Вот и сегодня у слишком многих церковных людей (и околоцерковных изданий) малейшая неточность проповедника или епископа (или то, что кажется неточностью) вызывает самодовольный шепот: «Ага, вражина жидомасонская, проговорился!»[850].

С другой стороны, сами русские в семье христианских народов чувствовали себя работниками одиннадцатого часа: до нас и без нас отгремели Вселенские Соборы[851]. Православные догматы уяснены. Что о них думать дальше — зубрить надо! В переписке русских епископов с Константинопольским патриархом не встретишь богословских вопросов, все сводится к вопросам практическим и богослужебным.

Естественная недоработанность церковнославянского языка в первые столетия его существования также убавляла желания проводить на нем богословские эксперименты (вспомним только первоначальный отказ от перевода слова «кафолики» в Символе веры и арианское «подобосущие» в Символе веры, прочитанном князем Владимиром в час его крещения[852]).

Возможно, одна из причин того, что древнерусские монастыри, эти «святые зародыши неродившихся университетов» (Г. П. Федотов) так и не стали настоящими университетами — в их аскетической строгости. Монашеские правила называют три причины, дающие иноку право нарушить свой обет верности обители и покинуть ее: появление игумена-еретика, а также открытость монастыря для жен и мальчиков. Западные правила советуют священникам брать мальчиков на воспитание и обучение[853]. Правила восточного монашества (до сих пор действующие на Афоне), напротив, велят сторониться «отроков». Но без детей не может быть и школы…

Отсутствие профессиональных церковных школ[854] нельзя было компенсировать самообразованием — библиотеки были и редки и скудны. После освобождения от монгольского ига Северная (Московская) Русь располагала лишь двумя библиотеками — Смоленской и Новгородской епархий. «После этой возможности, так сказать, гомеопатической, не скоро настала возможность сколь-нибудь действительная. Первыми монастырями, которые стали заботиться о заведении настоящих библиотек, были монастыри преподобного Сергия Радонежского и преподобного Кирилла Белозерского, а это было уже только в конце XIV-начале XV века»[855].

++++

**ЗАДАНИЯ**
[A] Измените часть отрывка, начиная с "Естественная недоработанность церковнославянского" и вплоть до "час его крещения[852]).": всюду замените "Символе веры" на "Кредо" и приведите получившийся текст.
[B] Какими библиотеками располагала Северная (Московская) Русь после освобождения от монгольского ига, согласно отрывку?

**ЗАПИСАННЫЕ ДАННЫЕ**
++++

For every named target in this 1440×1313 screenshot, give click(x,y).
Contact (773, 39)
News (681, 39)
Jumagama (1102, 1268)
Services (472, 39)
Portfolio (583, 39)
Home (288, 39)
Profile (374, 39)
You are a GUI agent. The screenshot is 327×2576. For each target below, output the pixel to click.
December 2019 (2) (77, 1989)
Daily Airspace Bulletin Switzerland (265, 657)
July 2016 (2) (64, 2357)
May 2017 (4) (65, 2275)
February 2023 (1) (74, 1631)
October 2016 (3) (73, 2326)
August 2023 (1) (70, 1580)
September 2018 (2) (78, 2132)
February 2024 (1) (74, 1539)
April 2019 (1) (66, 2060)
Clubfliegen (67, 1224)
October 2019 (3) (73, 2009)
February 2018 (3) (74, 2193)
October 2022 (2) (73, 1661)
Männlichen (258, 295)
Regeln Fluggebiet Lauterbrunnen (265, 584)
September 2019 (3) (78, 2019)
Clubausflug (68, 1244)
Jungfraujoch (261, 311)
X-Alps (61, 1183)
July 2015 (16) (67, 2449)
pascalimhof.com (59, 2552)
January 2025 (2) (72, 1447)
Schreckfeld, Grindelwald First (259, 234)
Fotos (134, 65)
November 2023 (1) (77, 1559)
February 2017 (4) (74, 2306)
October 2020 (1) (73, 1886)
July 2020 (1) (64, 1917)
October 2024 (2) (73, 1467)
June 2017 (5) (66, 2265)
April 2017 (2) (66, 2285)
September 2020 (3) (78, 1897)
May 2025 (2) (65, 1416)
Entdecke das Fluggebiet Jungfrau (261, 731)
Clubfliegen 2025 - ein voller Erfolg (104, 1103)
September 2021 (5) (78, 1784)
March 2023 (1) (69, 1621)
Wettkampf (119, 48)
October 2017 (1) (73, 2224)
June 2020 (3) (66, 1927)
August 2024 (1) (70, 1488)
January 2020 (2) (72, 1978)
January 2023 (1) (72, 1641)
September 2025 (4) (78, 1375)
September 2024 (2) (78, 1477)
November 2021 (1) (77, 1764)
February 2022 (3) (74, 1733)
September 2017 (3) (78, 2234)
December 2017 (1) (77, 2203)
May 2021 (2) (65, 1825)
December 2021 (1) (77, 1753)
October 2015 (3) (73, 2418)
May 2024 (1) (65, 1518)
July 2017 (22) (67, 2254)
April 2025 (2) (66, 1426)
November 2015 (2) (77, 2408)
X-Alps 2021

++++

**ВАШИ ОТВЕТЫ**
[A]
Естественная недоработанность церковнославянского языка в первые столетия его существования также убавляла желания проводить на нем богословские эксперименты (вспомним только первоначальный отказ от перевода слова «кафолики» в Кредо и арианское «подобосущие» в Кредо, прочитанном князем Владимиром в час его крещения[852]).

[B] Двумя библиотеками: Смоленской и Новгородской епархий.